(Source data)
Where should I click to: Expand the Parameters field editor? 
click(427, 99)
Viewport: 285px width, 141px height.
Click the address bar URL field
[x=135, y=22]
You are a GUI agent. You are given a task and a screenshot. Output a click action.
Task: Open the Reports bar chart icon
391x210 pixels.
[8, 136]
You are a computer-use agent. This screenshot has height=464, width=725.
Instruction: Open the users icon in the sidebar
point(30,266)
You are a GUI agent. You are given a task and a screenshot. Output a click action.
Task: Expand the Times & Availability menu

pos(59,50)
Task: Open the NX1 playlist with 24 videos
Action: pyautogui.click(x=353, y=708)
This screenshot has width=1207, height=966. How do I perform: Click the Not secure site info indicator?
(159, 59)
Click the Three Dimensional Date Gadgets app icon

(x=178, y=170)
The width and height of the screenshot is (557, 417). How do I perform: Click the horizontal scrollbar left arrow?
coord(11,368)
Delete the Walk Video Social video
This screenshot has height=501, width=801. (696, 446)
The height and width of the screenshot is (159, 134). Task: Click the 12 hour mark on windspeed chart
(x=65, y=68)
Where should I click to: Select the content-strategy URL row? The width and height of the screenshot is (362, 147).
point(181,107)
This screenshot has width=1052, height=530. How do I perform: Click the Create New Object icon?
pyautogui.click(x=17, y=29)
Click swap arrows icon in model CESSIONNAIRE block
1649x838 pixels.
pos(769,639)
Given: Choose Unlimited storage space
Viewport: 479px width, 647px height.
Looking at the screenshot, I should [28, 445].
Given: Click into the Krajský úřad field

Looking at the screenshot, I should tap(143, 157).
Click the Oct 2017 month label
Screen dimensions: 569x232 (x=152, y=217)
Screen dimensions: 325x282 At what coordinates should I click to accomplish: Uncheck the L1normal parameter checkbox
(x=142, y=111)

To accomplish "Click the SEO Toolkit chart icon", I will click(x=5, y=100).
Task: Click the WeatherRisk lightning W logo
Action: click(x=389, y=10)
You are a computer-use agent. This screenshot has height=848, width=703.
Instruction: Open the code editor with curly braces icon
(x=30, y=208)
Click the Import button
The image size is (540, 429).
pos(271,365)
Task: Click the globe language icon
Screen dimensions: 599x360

(REQUIRED ACTION) Each line in the entries above that includes the string "agent" adds to the count; state that count only.

(RESULT FOR THIS TASK) 4